Segment Start: RECORDS

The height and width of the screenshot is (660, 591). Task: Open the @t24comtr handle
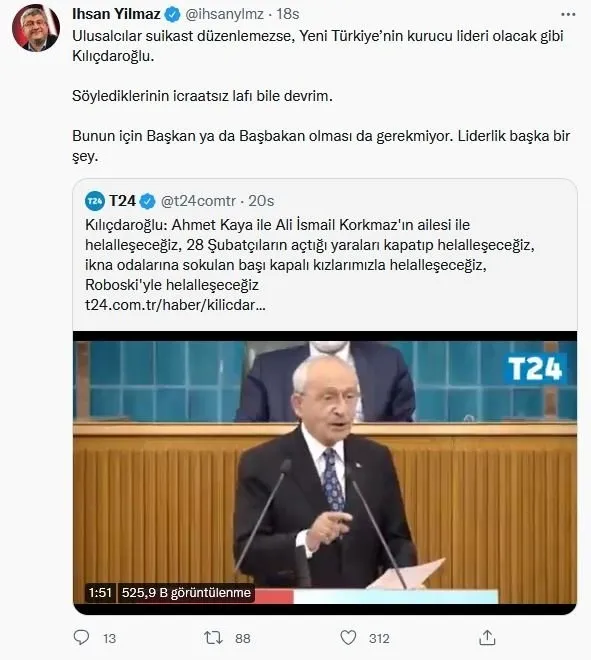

Segment End: RECORDS
Segment Start: RECORDS

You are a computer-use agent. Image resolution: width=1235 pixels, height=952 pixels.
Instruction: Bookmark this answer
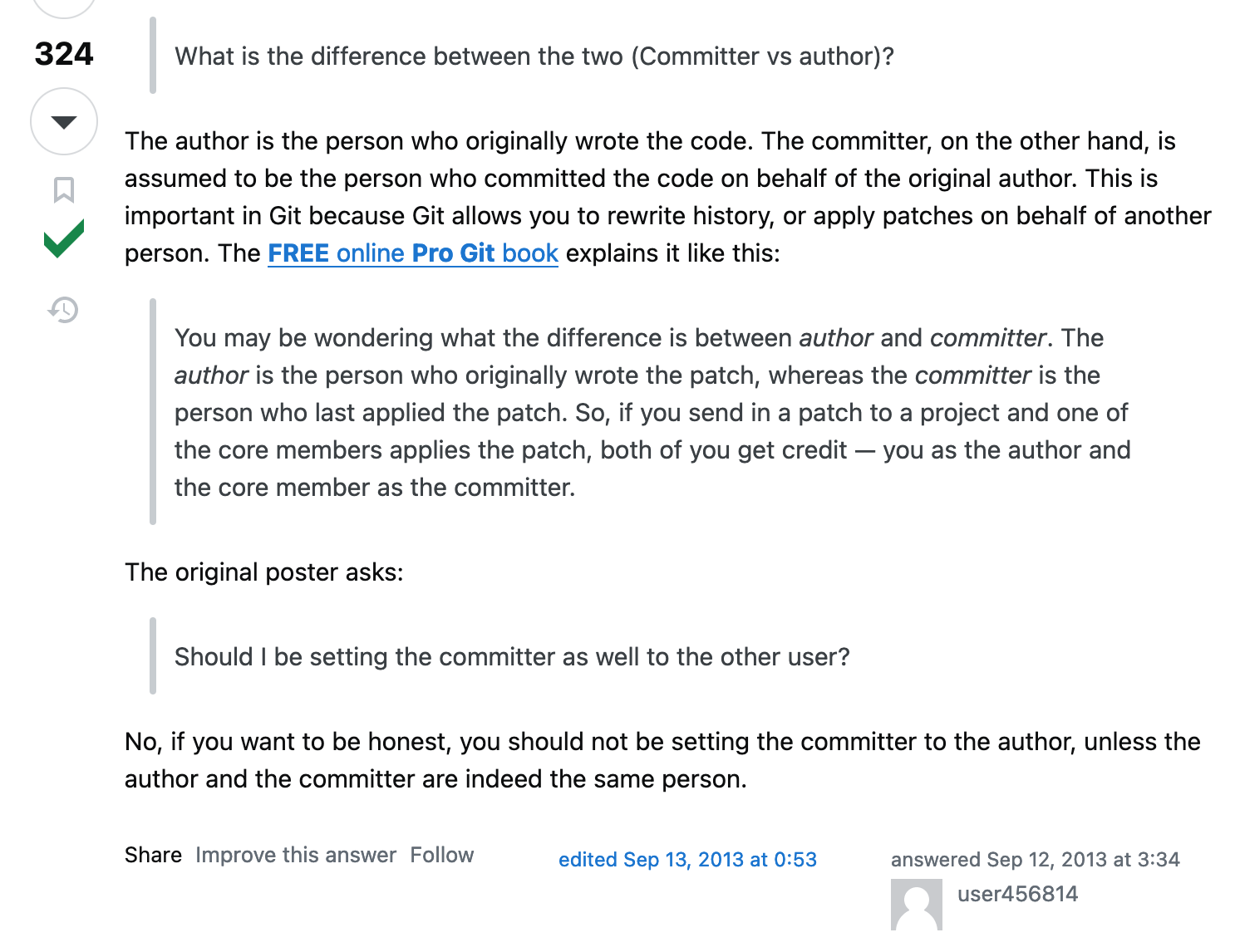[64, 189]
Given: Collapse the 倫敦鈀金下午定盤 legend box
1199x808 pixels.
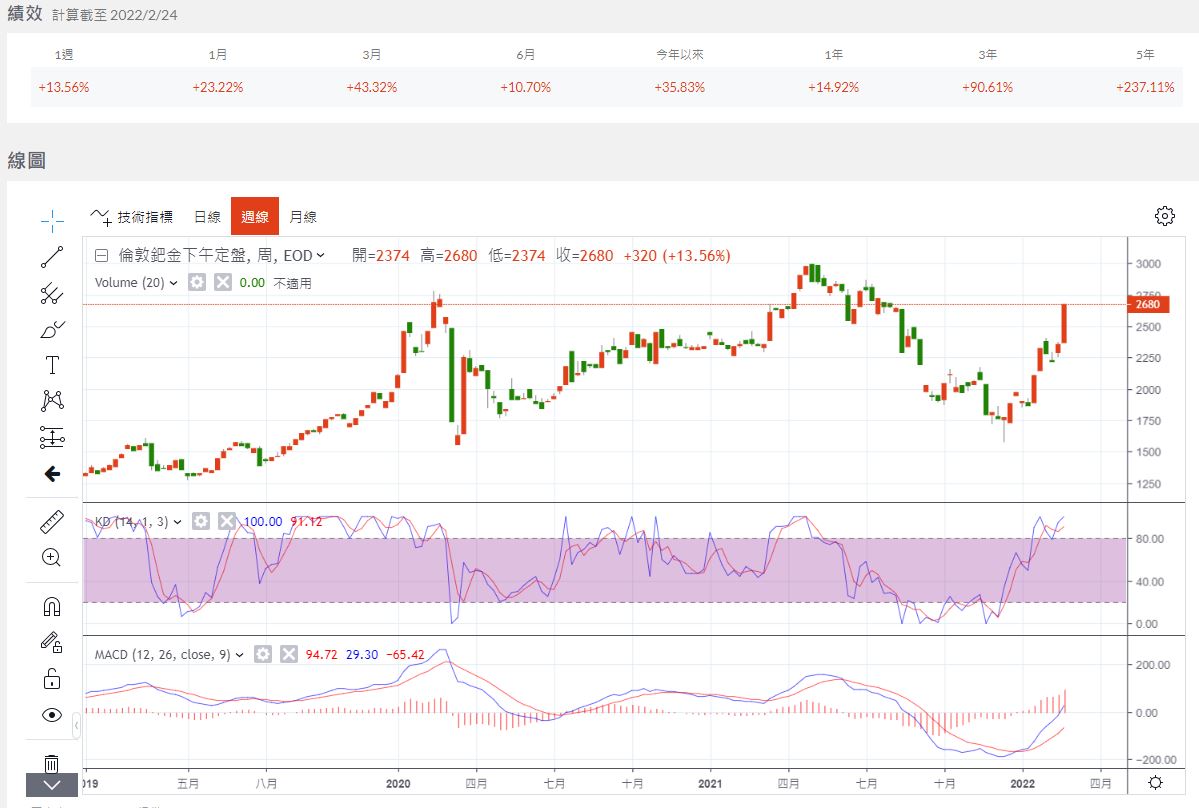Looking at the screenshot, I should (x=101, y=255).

Segment End: RECORDS
Segment Start: RECORDS

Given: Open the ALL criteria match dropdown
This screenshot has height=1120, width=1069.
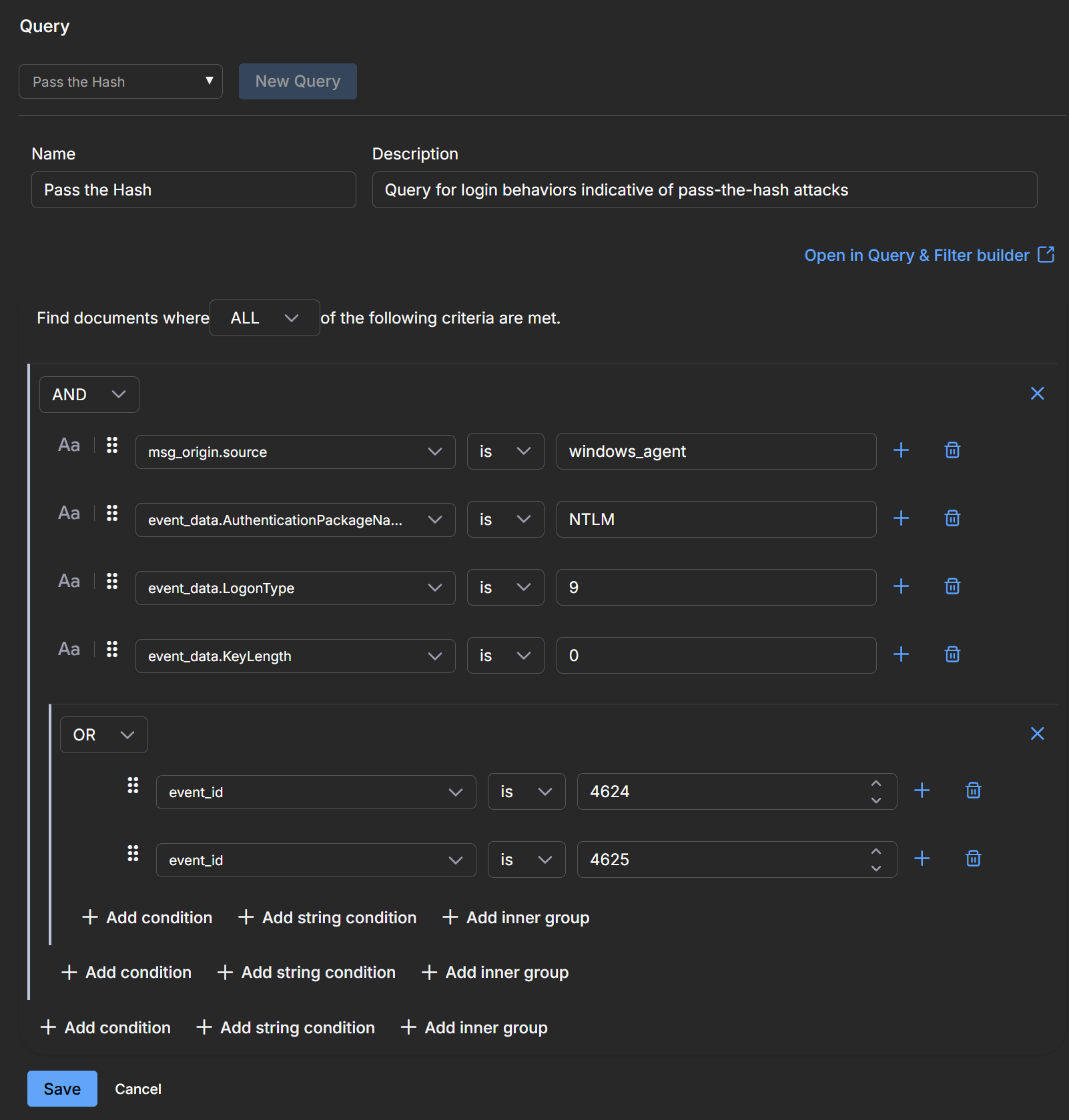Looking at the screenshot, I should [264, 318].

Segment End: RECORDS

→ THE TASK: Your reply should be the number of lines in the entries that contain "Open", nothing more.

→ WRITTEN SOLUTION: 2